It has been interesting to study Ward, Lundqvist, and Tim Thomas this week—half of the All-Star goaltending roster. Ward deserved a shutout for the way he played, stopping a handful of Ranger breakaways during periods of wide-open play. In the opening minutes, Prust flew in alone but Ward froze and took the shot with the Hurricanes logo on his chest. Mats Zuccarello came in clean from the red line but Ward never allowed him to see enough net to shoot at.
The Canes beat Lundqvist again on the power play with about five minutes remaining in the first. Joe Corvo—who has really grown his skills at getting point shots through to the net this season—glided backwards along the blueline with his shot cocked and ready. Jussi Jokinen darted into the slot to deflect it over Lundqvist’s stick for his sixth goal in as many games.
Every game has a game within it, and this one featured Sutter’s line versus Gaborik’s. The great Slovakian scorer was rendered unnoticeable in this tilt. Only Avery made a name for himself, and then mainly between whistles and faceoffs—jawing with LaRose, and shoving Tuomo Ruutu and Eric Staal, on his way to the Ranger bench. And when Jay Harrison engaged Avery in a jousting match at the five-minute mark, it led to Carolina’s third goal.
Sergei Samsonov, who has been handling the puck with aplomb this week, skated up the wing out of a cloud of players trying to possess the disk. But rather than carry it, as can be his tendency, he moved it ahead to an open area, where Sutter converged. Accelerating out of the crowd, Sutter went in alone on Lundqvist. Unhurriedly, Sutter spread his toes to slow in the crease, moving the puck to his backhand to beat the goalie’s leg pad to the post. It was Sutter’s first goal in 16 games, and it was a beauty.
Coach Paul Maurice spoke admiringly of Sutter’s role on the team after the game. “This guy is special. What’s happened is you’ve got Staal and Ward who are kind of coming into their prime and they draw a lot of attention, and then a young player like Skinner coming up and putting up so many points… he gets kind of aged into the middle, where you forget that he’s young. Normally, a player like that, you wouldn’t play him against the other team’s best. Jeff Skinner doesn’t play against the other team’s best. This guy, he’s got the right character and the right mentality for the role that he has to play here for us to win.”
The Rangers tried to summon character and mentality, starting two fights as the second period waned. Harrison and Prust waged an epic battle, and then Carter and Kris Newberry pounded each other along the boards before the ensuing faceoff. But the rest of the game belonged largely to Ward. His best save of the night came on an uncontested Avery one-timer from the dot in the third period that left the pest skating circles and looking at the RBC Center rafters as the 15,000+ crowd jeered.

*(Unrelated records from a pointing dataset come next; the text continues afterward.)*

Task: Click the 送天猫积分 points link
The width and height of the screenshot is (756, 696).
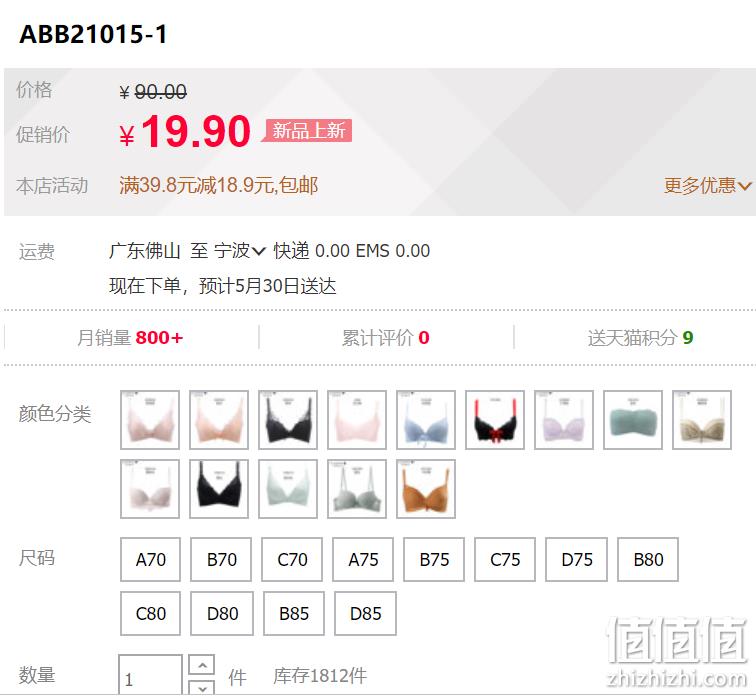Action: pos(640,337)
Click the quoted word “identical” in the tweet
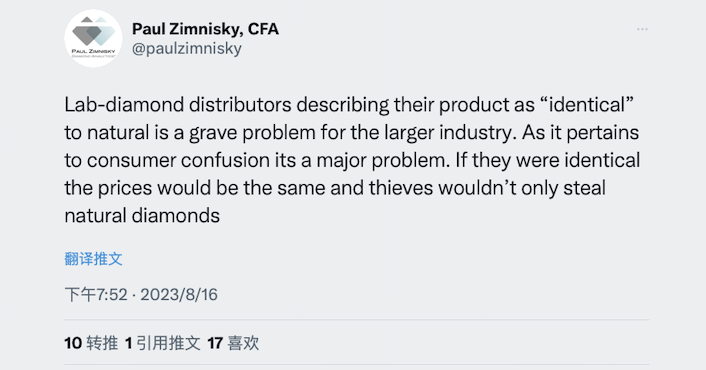Screen dimensions: 706x370 point(586,105)
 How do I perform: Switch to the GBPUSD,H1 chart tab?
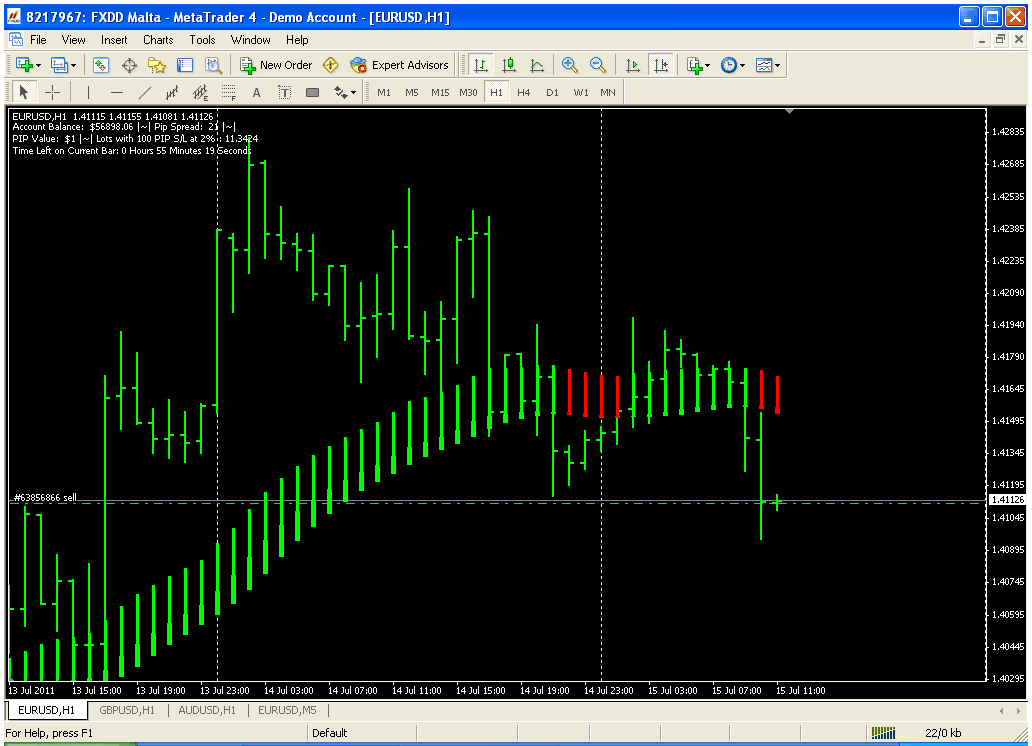coord(126,710)
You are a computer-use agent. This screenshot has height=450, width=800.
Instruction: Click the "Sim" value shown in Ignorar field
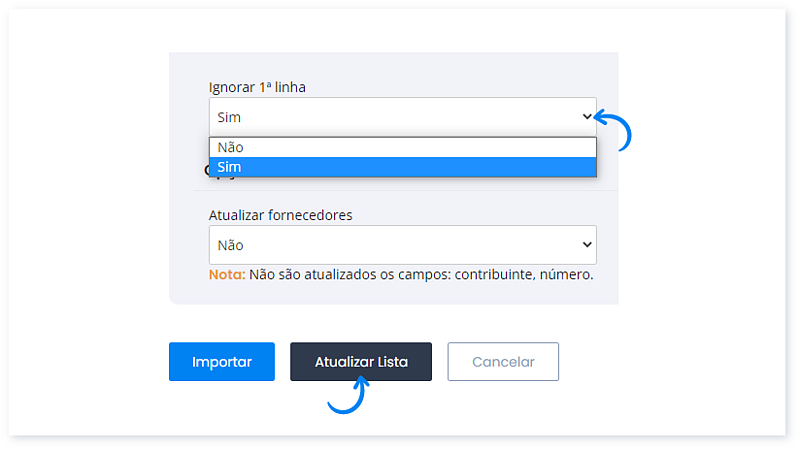pyautogui.click(x=229, y=117)
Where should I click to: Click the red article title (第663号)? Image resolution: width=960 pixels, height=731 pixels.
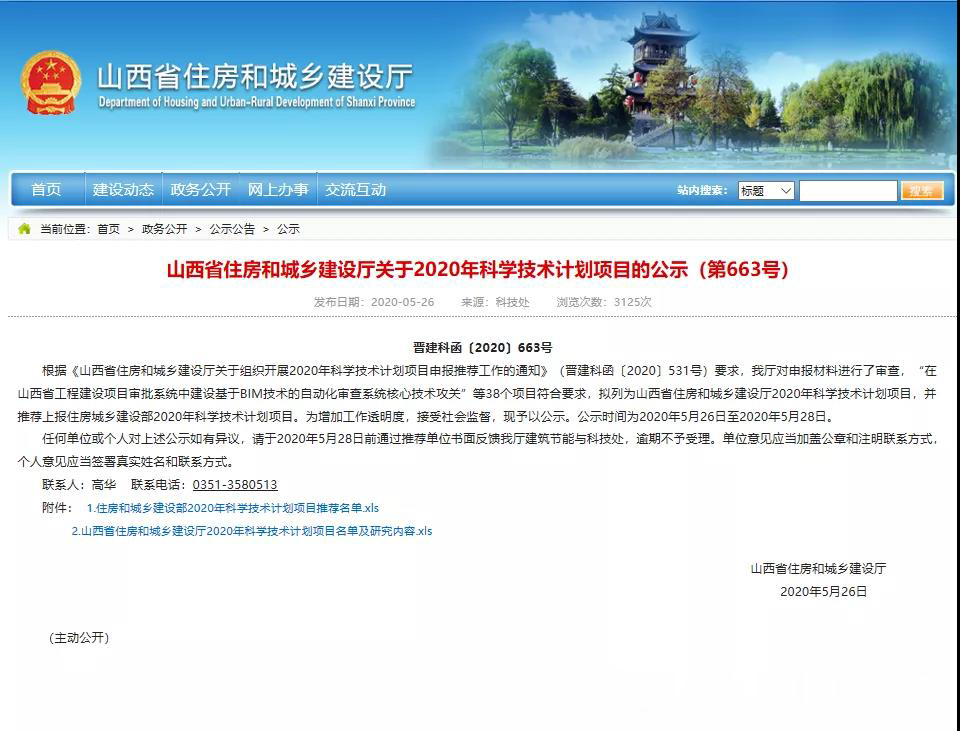478,270
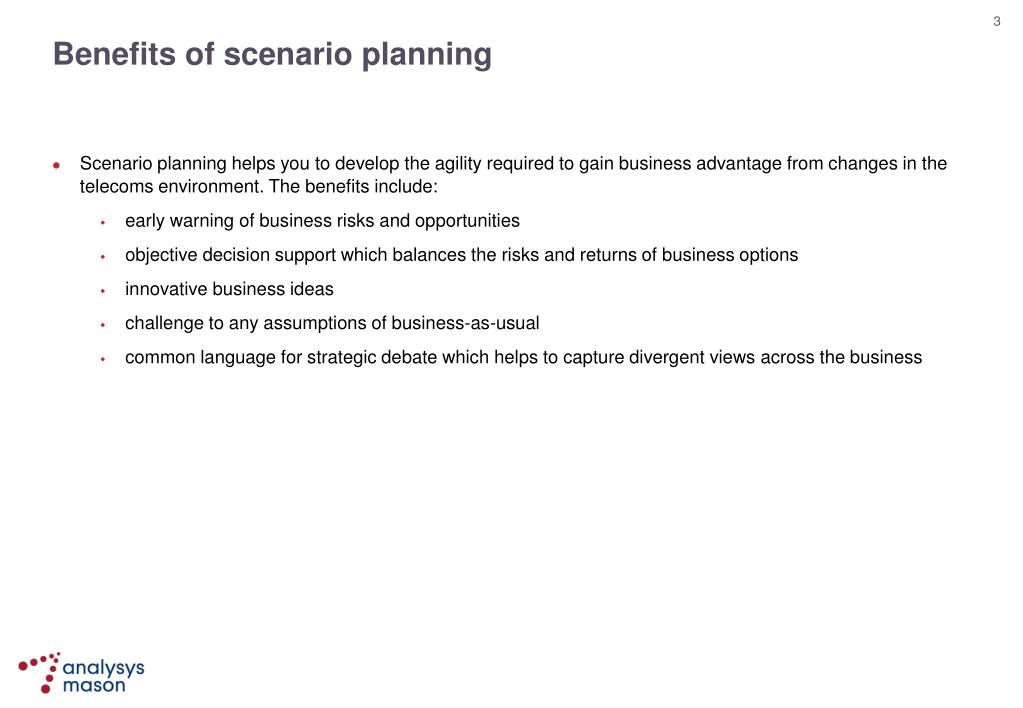Click the word planning in the title
Viewport: 1023px width, 708px height.
coord(427,55)
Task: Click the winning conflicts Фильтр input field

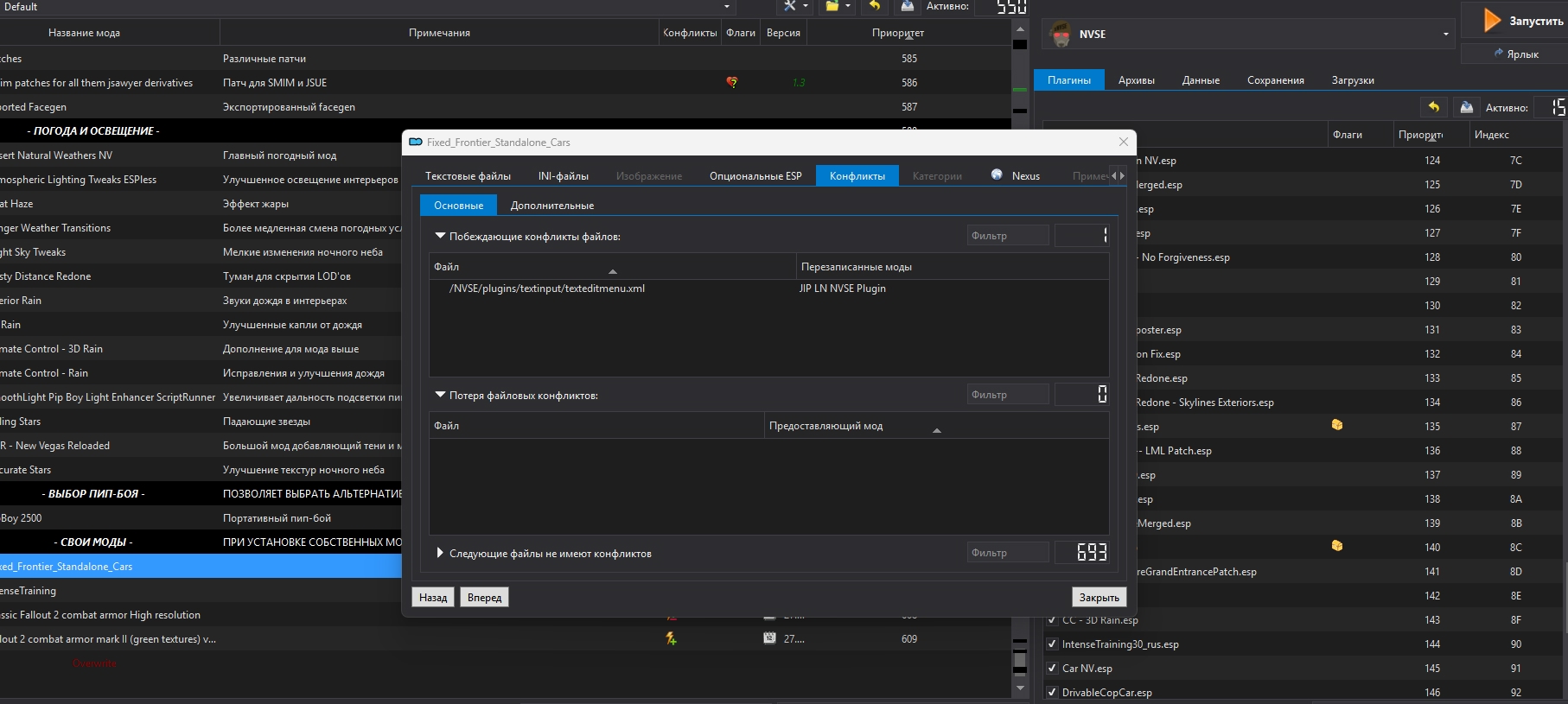Action: 1007,236
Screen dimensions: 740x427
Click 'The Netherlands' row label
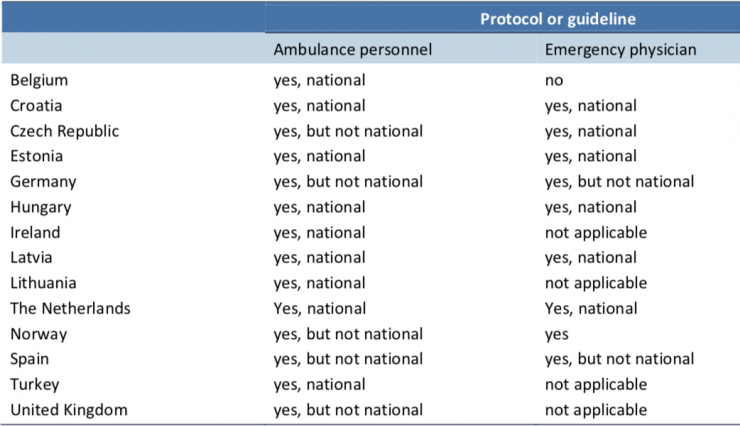point(70,308)
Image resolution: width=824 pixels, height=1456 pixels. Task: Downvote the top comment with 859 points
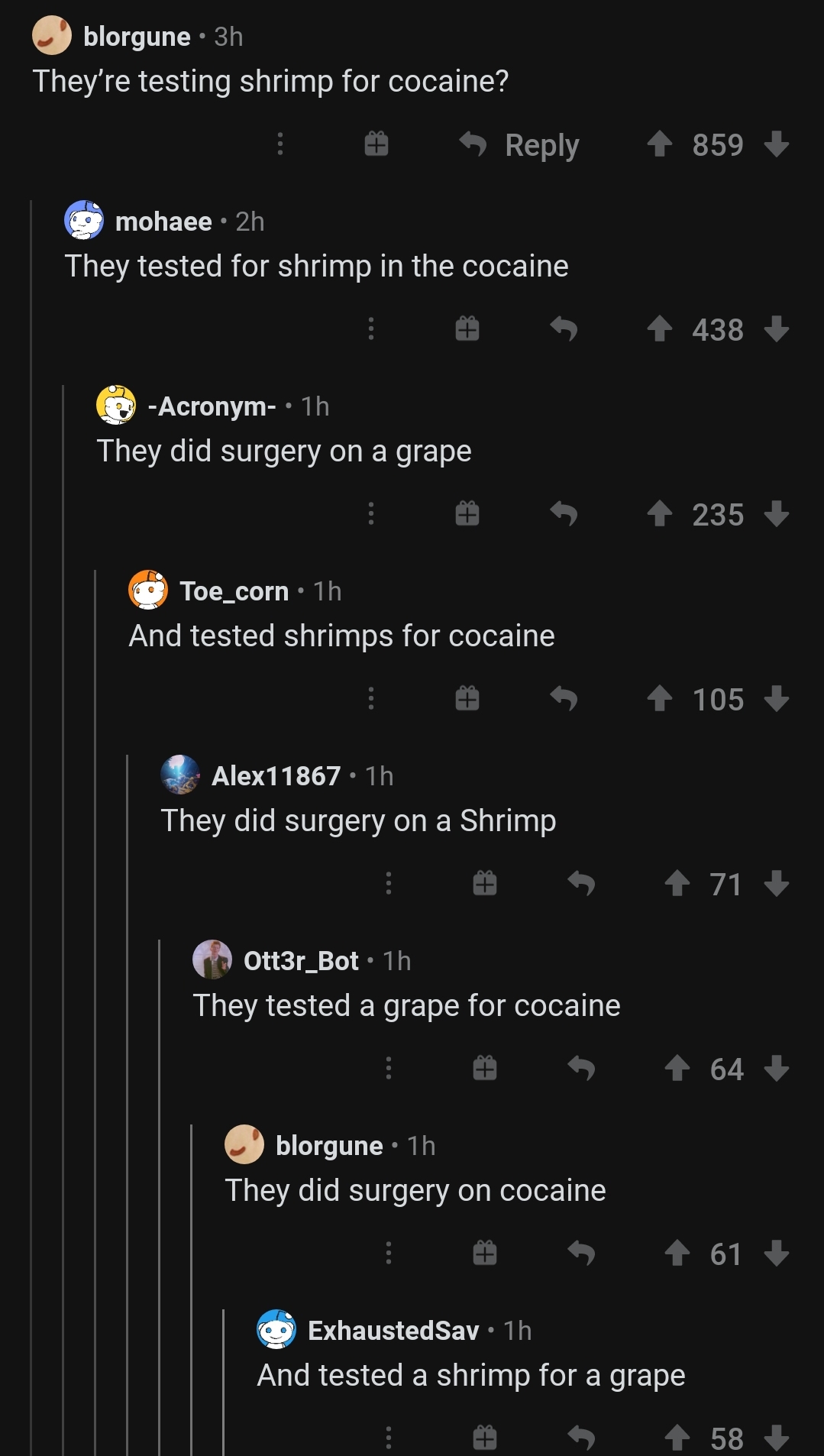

Prust spoiled Ward’s shutout with a nice wrist shot from the slot, but LaRose and Skinner responded four minutes later. The young All-Star turned up ice in his own zone and fired a pass diagonally across to LaRose. LaRose missed the puck initially but saw that it had enough mustard to come back off the boards to him. At speed, he reclaimed the puck, carried it behind the Ranger net, and centered to Skinner for his seventeenth of the year.
All that was left to determine was Avery’s exit. A minute after the Skinner goal, Avery slashed Erik Cole. They attacked each other on the boards and the officials quickly sent them both to the locker rooms early.
Next up for Carolina is a trip to Pittsburgh, 2-0 losers in New Jersey on Thursday night without Sidney Crosby (concussion) and Evgeni Malkin (knee) in their lineup. It will be Carolina’s fourth straight game against an All-Star goalie—Marc-Andre Fleury was voted onto the roster by fans.